*Exercise instructions:*
A – Reproduce verbatim the passage of the text on Bibles in Myanmar between "With a quarter" and "Bible Society CEO.", inclusive.
B – Proceed with the text on Bibles in Myanmar, picking up from its final sentence.
+++ Selected text
Christianity is growing significantly in Myanmar and people are seeking truth through the Bible.

But there are many people who can’t afford to buy a Bible or don’t know how to get hold of a copy.

With a quarter of the population living below the poverty line, the goal is to distribute Bibles at a price people can afford.

We want to help the Myanmar Bible Society supply Scriptures to Christians in the three languages of: Myanmar (nationwide), Sgaw Karen (in the south) and Jinghpaw (in the north).

“We want to provide both ethnic majority and ethnic minority people with Scriptures in national and ethnic languages which they can read and understand clearly, to help them grow in the knowledge of God,” said Khoi Lam, Myanmar Bible Society CEO.

Myanmar Bible

Myanmar is the official language of Myanmar and is widely spoken even by ethnic minorities. The literacy rate across the country is high at 95% and demand for this Bible is huge.

Sgaw Karen Bible

Karen (Kayin) is the largest majority group in Myanmar, numbering about 7,000,000 (the number of Christians is about 500,000). Many Karen are living in the mountains and Thai border area. They are in need of the Bible.
++++++
+++ Data excerpt
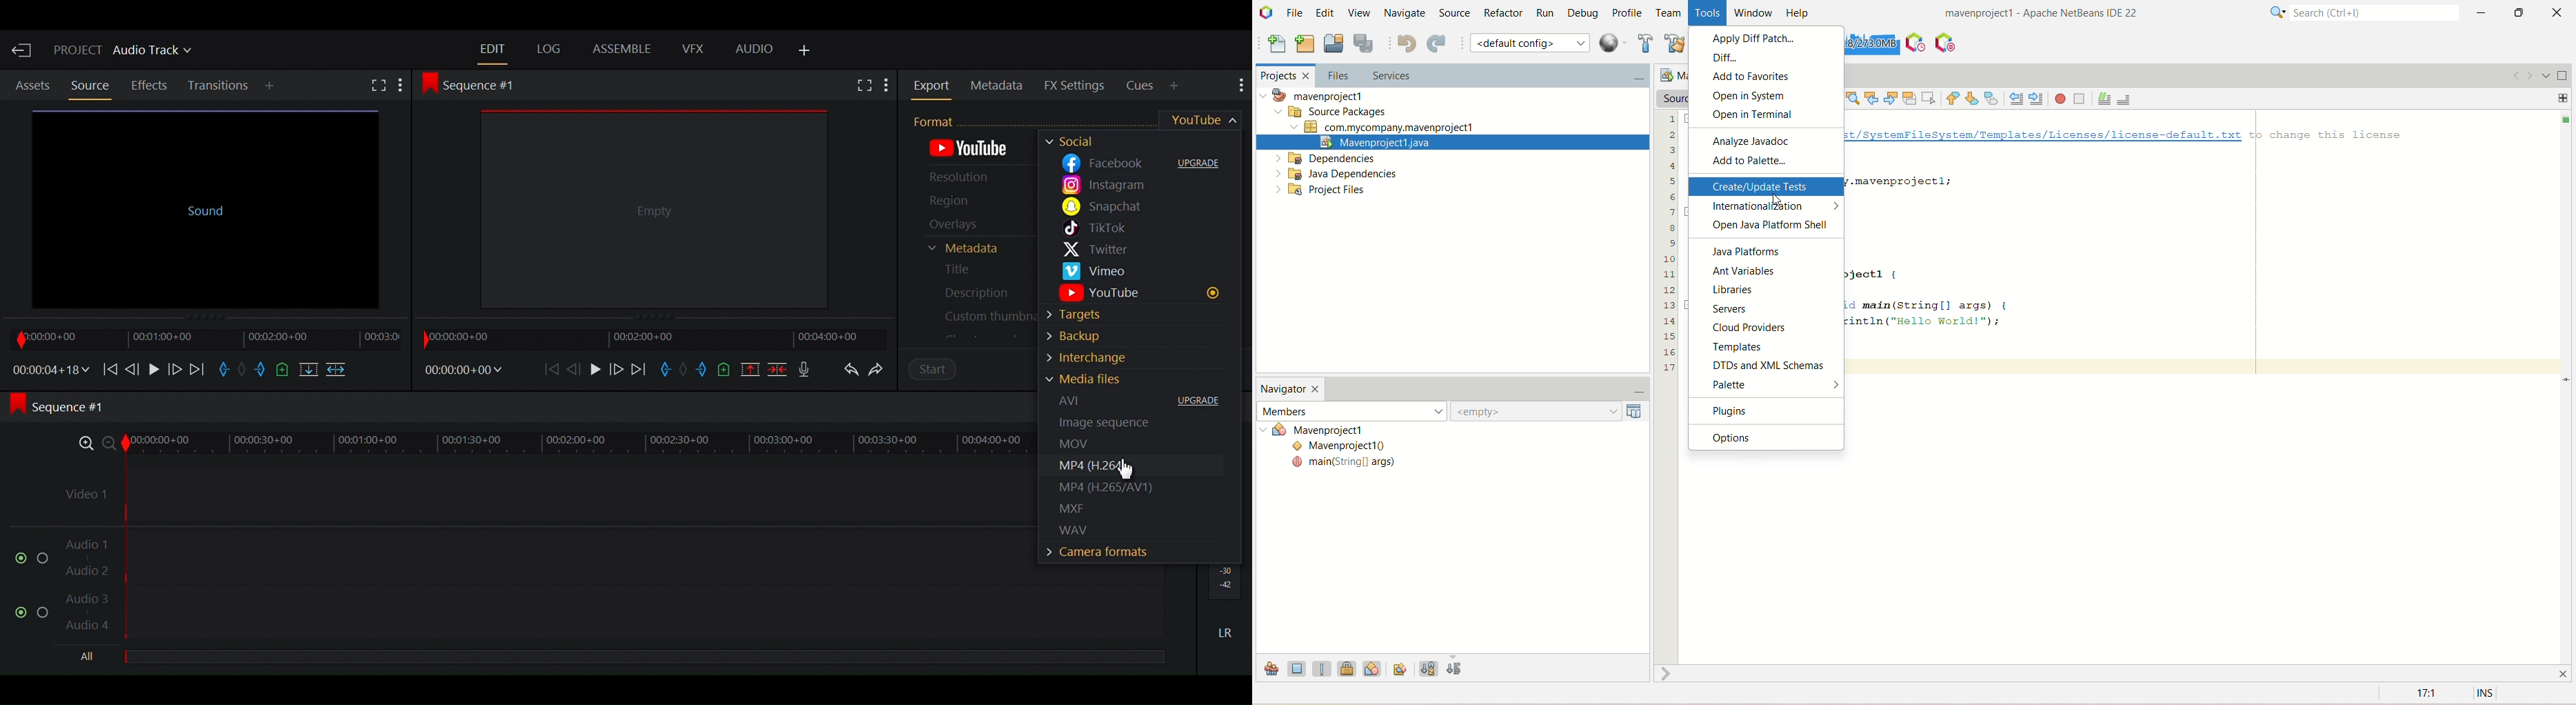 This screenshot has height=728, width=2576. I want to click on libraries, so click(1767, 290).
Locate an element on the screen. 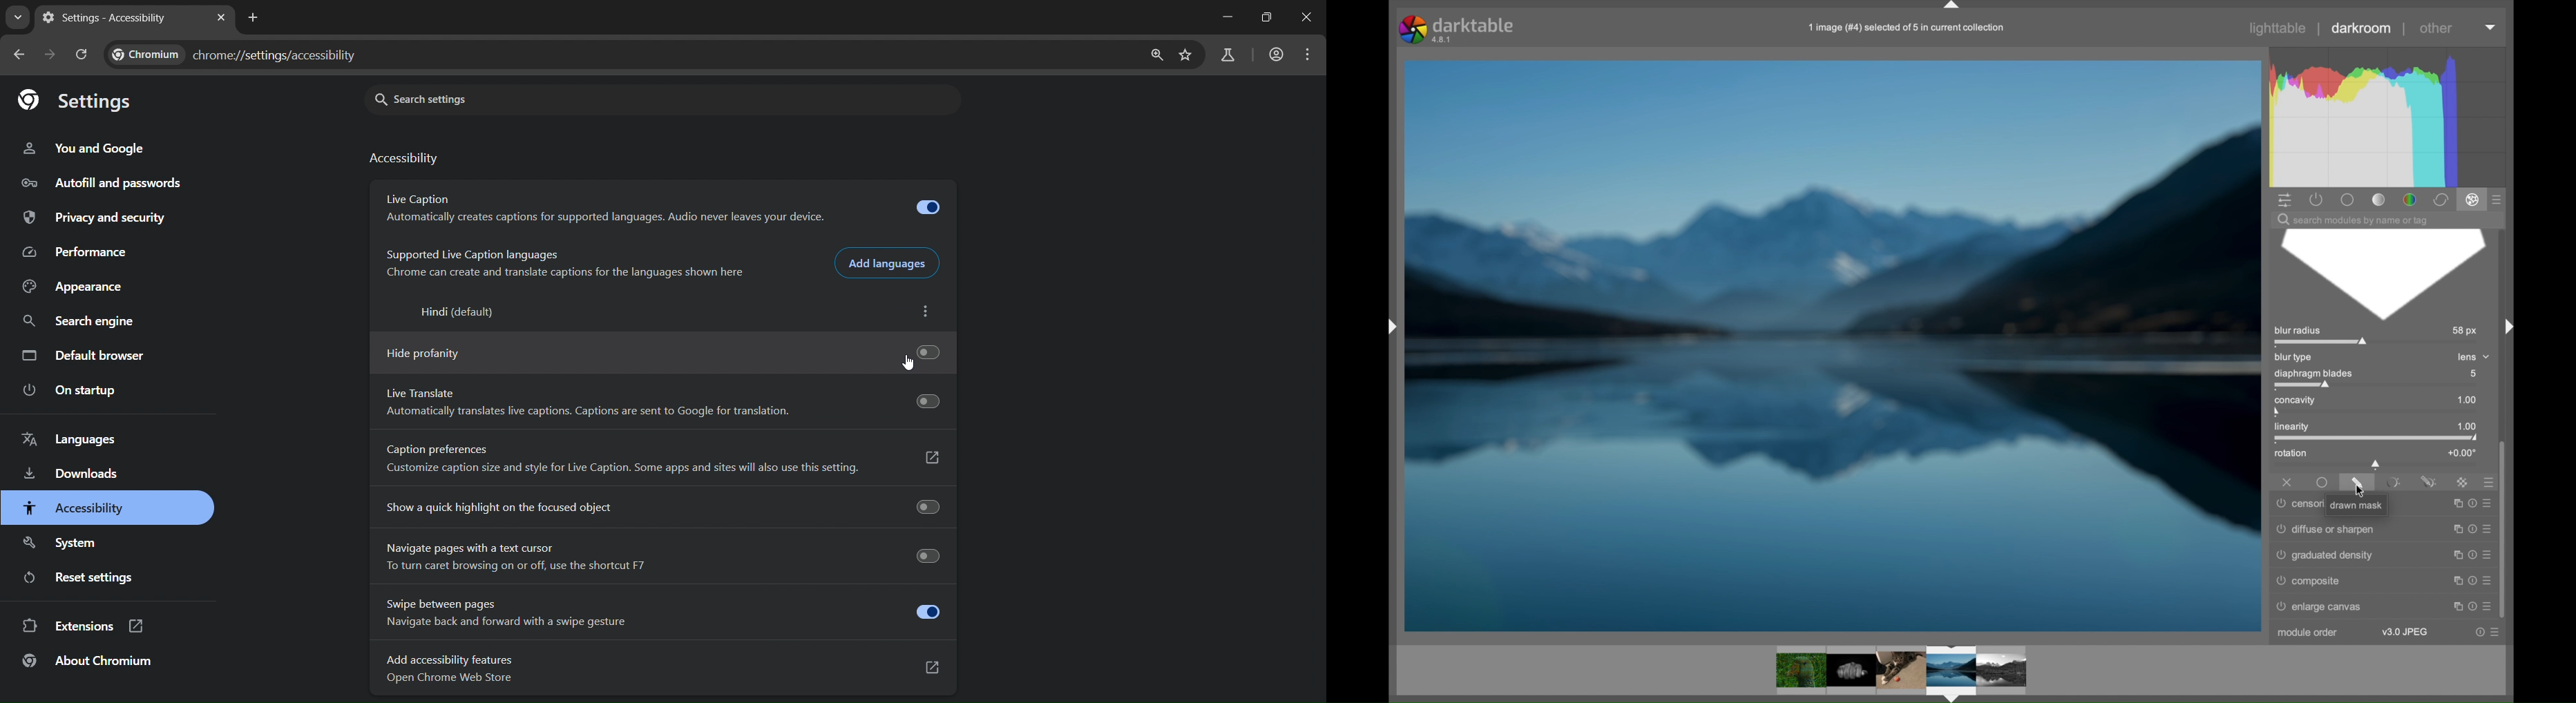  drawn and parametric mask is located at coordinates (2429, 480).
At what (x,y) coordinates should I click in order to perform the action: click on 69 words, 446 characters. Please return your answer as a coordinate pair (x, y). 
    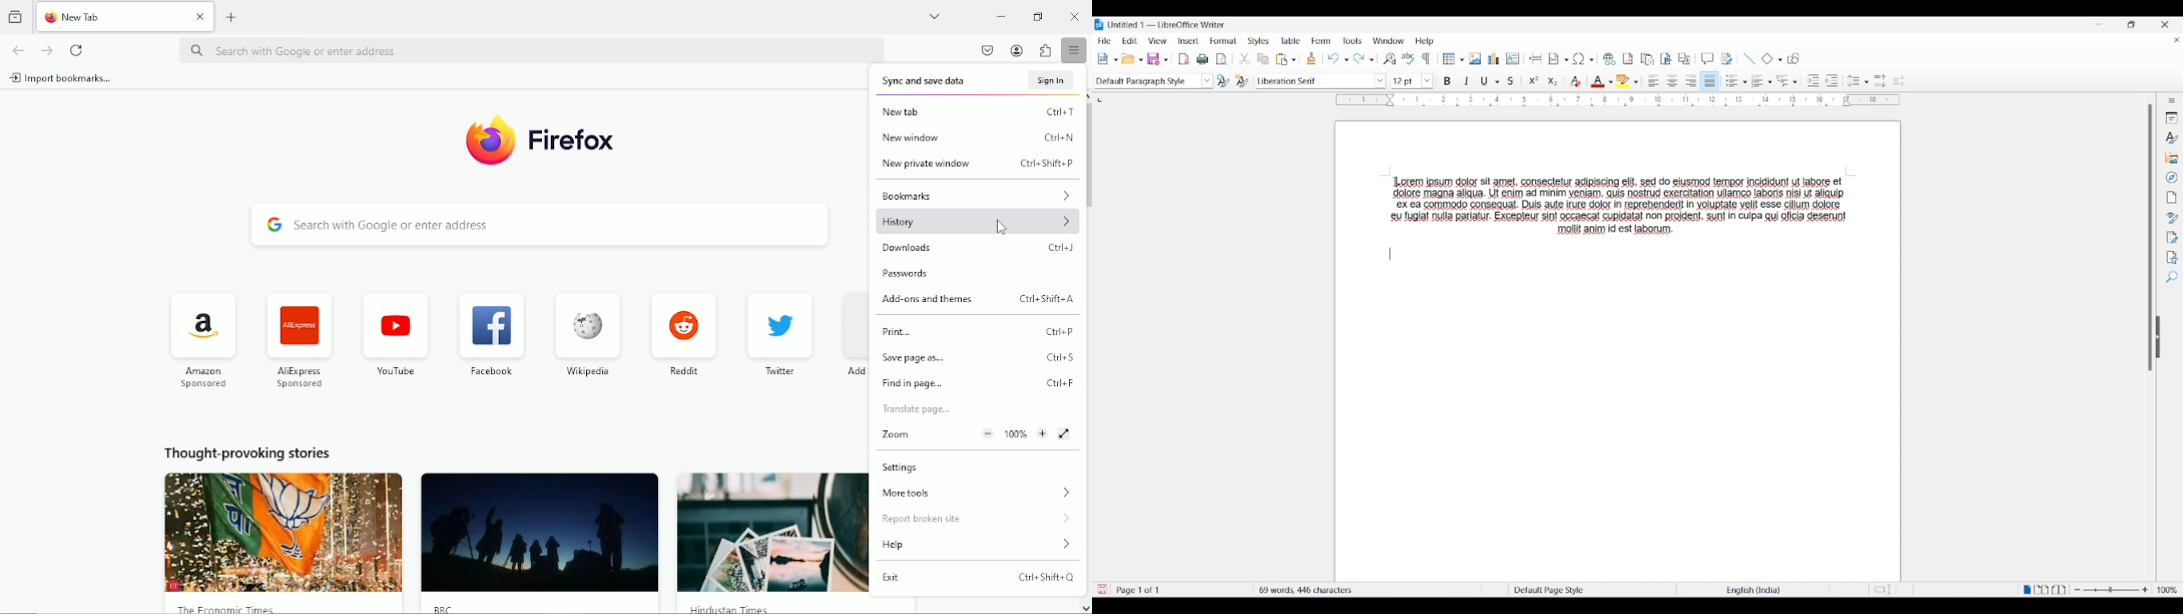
++++++
*Results for each task:*
A –
With a quarter of the population living below the poverty line, the goal is to distribute Bibles at a price people can afford.

We want to help the Myanmar Bible Society supply Scriptures to Christians in the three languages of: Myanmar (nationwide), Sgaw Karen (in the south) and Jinghpaw (in the north).

“We want to provide both ethnic majority and ethnic minority people with Scriptures in national and ethnic languages which they can read and understand clearly, to help them grow in the knowledge of God,” said Khoi Lam, Myanmar Bible Society CEO.

B –
Jinghpaw Bible

Kachin is the name commonly used by outsiders for the 600,000 tribal people calling themselves Jinghpaw. They also form one of the 56 ethnic groups officially recognised by China, where they numbered 132,143 people in the 2000 census. Jingpaw is spoken by 425,000 people in Myanmar and by 40,000 people in China. Due to political unrest in the region, thousands of Jinghpaw are internally displaced. Most of them are Christians.

Country facts

The population of Myanmar is 52 million of which 89.3 % are Buddhist, with Christians making up less than 6%. The government recognises 135 different ethnic groups and it’s estimated there are about 200 spoken languages. Myanmar (Burmese) is the official language and is spoken by about 68% of the population as their first language.